En la emblemática La novela luminosa ya pudimos percatarnos de cómo Mario Levrero (Montevideo, 1940-2004) consumía muchas de sus horas en novelas policiacas que leía de manera compulsiva, sin descanso. Y pudimos notar, también, que lo que muchos lectores consideran errores estructurales que dejan deshilvanado el corazón de la historia que se pretende contar no es más que la lección bien aprendida de Sterne en el Tristam Shandy, a saber, que la digresión es para Levrero el quid de la cuestión, la mejor manera de explicar una historia, tenga la forma que tenga. Es por ello que en La Banda de los Ciempiés puede aparecer de manera súbita una reflexión del narrador reclamando a un personaje que cuente todo lo que sabe: “Me consta que tú sabes mucho, muchísimo más de lo que dices […] aquí hay una falla narrativa de tipo estructural, y para un escritor lo único importante es la salud de su relato. ¿Comprendes? No me importa este lector, o aquel lector; me importa que el relato se conserve como un todo viviente”. O que se dedique un breve capítulo a las acciones de una ardilla porque el simple hecho de que su bellota golpeó la cabeza a uno de los personajes de la historia.

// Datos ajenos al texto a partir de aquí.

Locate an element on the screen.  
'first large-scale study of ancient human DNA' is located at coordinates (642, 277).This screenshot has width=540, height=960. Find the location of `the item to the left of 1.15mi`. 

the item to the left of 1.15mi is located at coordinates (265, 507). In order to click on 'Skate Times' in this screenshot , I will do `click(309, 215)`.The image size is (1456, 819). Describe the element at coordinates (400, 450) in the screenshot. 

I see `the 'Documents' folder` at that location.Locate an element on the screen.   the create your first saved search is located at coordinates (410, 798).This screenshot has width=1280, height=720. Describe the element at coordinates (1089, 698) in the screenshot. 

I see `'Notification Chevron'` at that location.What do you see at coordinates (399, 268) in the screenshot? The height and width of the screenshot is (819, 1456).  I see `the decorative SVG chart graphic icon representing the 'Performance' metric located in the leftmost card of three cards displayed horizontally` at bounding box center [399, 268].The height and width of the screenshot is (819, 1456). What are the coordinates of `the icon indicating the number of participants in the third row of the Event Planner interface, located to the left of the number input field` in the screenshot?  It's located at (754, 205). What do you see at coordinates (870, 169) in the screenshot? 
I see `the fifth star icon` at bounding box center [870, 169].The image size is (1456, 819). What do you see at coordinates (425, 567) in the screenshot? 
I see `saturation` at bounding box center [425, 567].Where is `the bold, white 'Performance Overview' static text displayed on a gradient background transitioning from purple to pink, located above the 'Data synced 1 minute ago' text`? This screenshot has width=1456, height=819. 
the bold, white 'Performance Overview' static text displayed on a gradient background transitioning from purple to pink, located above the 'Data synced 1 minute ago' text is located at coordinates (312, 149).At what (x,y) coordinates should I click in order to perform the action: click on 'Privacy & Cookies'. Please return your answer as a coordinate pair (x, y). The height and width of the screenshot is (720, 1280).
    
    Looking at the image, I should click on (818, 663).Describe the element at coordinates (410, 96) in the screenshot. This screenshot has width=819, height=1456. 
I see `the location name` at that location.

La forma que contiene la historia de esta novela es una forma múltiple y caleidoscópica. El hilo argumental que cose el libro es el horror y el pánico provocado por la susodicha banda en una anónima ciudad a la espera de que el detective Carmody Trailler y sus ayudantes John Adams y Agnus McCoy entren en acción y salven a la población del pavor que semejantes delincuentes infligen por todas partes. Es decir, una de detectives. Pero también hay una de espías a través de la historia del policía Smithe Andrews tratando de atrapar una banda de chinos que secretamente podría estar en conexión con los Ciempiés, teniendo como telón de fondo la Guerra Fría. Y una de aventuras a través de una violetera que contrata al detective para que atrape a la banda y que será secuestrada por una misteriosa bailarina. Y también una novela erótico-sexual por las numerosísimas secuencias explícitas donde la pulsión de Freud corre a sus anchas y por doquier.
Al lector de este divertimento le esperan no pocas sorpresas en un texto que jamás ceja en su empreño de mantenerlo en vilo a pesar de los meandros que aquí y allá aparecen y desaparecen por arte de birlibirloque. Este Levrero es asombroso y recuerda mucho (y bien) a la indeterminación e indefinición formal de la novela que César Aira ha mostrado hasta la saciedad.